Poder e Governo
Nunes nega irregularidades em contrato com ONG de produtora de 'Dark Horse' e sugere teor político
Prefeito afirma que contratação foi regular e atribui investigação ao envolvimento da dona da ONG com filme sobre Bolsonaro
O prefeito de São Paulo, Ricardo Nunes (MDB), negou qualquer irregularidade no contrato firmado com o Instituto Conhecer Brasil (ICB), ONG presidida por Karina Ferreira da Gama, responsável também pela produtora do filme “Dark Horse”. Nesta segunda-feira (1º), Nunes se manifestou após a Polícia Civil suspeitas de desvio de recursos públicos, fraude na licitação e problemas na execução contratual.
"Toda investigação terá total apoio da Prefeitura de São Paulo. Até o momento, não identificamos nada de irregular.
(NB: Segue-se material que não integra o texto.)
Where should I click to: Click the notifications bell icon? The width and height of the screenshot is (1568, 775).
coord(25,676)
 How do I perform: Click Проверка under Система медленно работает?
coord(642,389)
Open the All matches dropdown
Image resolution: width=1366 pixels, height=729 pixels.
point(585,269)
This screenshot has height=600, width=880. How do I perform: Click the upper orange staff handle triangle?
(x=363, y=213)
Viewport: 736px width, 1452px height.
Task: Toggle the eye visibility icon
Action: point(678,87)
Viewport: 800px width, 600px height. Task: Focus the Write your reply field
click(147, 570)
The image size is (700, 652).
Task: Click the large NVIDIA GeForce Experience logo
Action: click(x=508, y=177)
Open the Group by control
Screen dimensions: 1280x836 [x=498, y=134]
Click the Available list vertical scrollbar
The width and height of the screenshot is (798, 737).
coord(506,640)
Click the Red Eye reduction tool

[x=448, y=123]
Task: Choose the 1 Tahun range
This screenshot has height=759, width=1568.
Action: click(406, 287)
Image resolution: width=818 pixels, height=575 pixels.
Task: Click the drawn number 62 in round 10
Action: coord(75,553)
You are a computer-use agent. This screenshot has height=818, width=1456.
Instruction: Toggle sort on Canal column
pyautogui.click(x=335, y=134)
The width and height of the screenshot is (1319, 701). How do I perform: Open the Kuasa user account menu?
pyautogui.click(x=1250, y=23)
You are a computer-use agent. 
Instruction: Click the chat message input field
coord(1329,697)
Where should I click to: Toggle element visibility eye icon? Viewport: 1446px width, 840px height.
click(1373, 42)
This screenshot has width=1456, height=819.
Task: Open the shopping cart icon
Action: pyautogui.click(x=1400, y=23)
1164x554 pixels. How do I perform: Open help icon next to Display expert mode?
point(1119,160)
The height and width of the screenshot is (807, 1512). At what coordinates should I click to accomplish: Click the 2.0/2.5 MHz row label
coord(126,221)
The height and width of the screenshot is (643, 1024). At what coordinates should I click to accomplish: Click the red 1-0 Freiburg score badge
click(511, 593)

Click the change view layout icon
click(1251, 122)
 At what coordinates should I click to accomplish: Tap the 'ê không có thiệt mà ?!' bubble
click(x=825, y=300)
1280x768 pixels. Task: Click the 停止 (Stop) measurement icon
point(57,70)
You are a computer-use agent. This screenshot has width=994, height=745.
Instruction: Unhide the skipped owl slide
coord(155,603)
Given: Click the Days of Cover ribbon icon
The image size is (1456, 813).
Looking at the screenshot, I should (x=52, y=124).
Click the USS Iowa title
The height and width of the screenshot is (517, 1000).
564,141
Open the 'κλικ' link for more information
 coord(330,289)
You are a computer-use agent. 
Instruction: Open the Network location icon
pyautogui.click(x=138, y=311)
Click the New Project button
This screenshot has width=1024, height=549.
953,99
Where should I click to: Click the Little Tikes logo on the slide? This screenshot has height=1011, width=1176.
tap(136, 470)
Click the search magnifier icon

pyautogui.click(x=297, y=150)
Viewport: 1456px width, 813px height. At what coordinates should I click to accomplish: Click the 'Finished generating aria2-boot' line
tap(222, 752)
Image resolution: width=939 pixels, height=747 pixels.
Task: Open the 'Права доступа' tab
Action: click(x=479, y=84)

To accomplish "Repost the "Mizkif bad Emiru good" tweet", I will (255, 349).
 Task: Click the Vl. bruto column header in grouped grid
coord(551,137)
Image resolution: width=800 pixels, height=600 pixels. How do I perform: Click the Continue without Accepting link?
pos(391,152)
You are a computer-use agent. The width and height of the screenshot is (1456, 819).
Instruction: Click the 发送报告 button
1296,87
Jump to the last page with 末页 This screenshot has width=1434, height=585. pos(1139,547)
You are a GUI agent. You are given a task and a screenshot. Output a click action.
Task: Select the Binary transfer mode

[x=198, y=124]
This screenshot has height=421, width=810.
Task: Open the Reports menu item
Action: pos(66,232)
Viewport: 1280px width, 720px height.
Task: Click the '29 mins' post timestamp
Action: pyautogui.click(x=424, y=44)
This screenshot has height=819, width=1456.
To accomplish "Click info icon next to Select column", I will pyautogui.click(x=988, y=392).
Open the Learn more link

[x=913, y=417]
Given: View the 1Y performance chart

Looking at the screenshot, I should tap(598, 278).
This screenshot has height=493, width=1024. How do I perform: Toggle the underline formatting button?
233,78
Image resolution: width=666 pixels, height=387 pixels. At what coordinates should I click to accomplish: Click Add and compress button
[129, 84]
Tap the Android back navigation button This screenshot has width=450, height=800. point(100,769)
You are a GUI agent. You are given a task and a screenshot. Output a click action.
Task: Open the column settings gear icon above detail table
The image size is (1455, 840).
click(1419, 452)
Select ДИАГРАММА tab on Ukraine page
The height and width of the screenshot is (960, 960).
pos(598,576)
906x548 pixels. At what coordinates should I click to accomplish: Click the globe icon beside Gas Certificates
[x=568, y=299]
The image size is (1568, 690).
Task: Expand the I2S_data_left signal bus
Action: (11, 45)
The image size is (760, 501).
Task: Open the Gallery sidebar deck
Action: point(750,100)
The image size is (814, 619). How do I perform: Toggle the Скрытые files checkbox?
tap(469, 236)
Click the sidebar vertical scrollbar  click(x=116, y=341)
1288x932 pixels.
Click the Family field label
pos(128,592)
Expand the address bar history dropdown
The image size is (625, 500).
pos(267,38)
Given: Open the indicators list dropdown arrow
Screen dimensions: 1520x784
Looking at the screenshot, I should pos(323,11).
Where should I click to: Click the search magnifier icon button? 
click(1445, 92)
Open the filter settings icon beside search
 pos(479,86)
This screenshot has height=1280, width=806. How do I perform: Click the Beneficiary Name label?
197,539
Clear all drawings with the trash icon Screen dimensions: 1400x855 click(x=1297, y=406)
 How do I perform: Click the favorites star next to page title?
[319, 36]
Solicitei por duas vezes na última semana a revisão completa do processo. Segundo minha equipe, não há absolutamente nada de errado na contratação", declarou o prefeito em coletiva de imprensa após a entrega de unidades habitacionais no Centro.
Nunes explicou que o programa WiFi Livre SP teve como objetivo promover a inclusão digital da população de baixa renda, por meio de chamamento público aprovado pelo Tribunal de Contas do Município (TCM). Ele também rebateu a informação da Polícia Civil de que a prefeitura teria pago por 5 mil pontos de internet. “Pagamos por 3.200 pontos, não por 5 mil, como foi divulgado”, afirmou.
Sobre a suspeita de superfaturamento — já que o ICB teria cobrado R$ 1.800 por ponto de internet, enquanto a Prodam, empresa pública municipal, cobraria R$ 230 — Nunes contestou os números. “A Prodam cobraria mais caro, além de não conseguir atender áreas distantes da cidade. Fizemos pesquisa de preços e o valor ficaria acima de R$ 2 mil por ponto. Hoje, pagamos R$ 1.280. Nunca houve valor de R$ 200 ou R$ 300 por ponto, isso não existe. Dos 3.200 pontos, 3.083 estão ativos e 117 offline, o que é devido normal a quedas de energia ou problemas em equipamentos”, explicou.
O prefeito negou qualquer direcionamento no processo e destacou que o chamamento público ficou aberto por 30 dias, período em que apenas o instituto de Karina apresentou proposta. "Nenhuma outra entidade quis participar. Ainda bem que essa entidade se propôs a instalar pontos em favelas e comunidades. Não identificamos até agora nenhum problema no processo", reforçou.
Nunes também sugeriu motivação política na investigação. "Acho que isso está mais relacionado ao fato de a responsável pela entidade participar do filme do (Jair) Bolsonaro. Por que essa questão só veio à tona agora?", questionou.
Ele ressaltou que a contratação do ICB ocorreu em junho de 2024, enquanto a produtora Go Up Entertainment, responsável por “Dark Horse”, apenas notificou a SPCine sobre as gravações do filme em outubro de 2025. O prefeito afirmou que não existe relação entre a Prefeitura e o filme, e não vê problema em Karina atuar tanto como produtora quanto como presidente da ONG.
"Qual o problema? Se a questão por política, é um erro grave e desrespeito à democracia. Se estão fazendo isso por causa do filme, é algo que precisa de outra apuração. Ninguém merece ser investigado por ter preferência política A ou B", concluiu.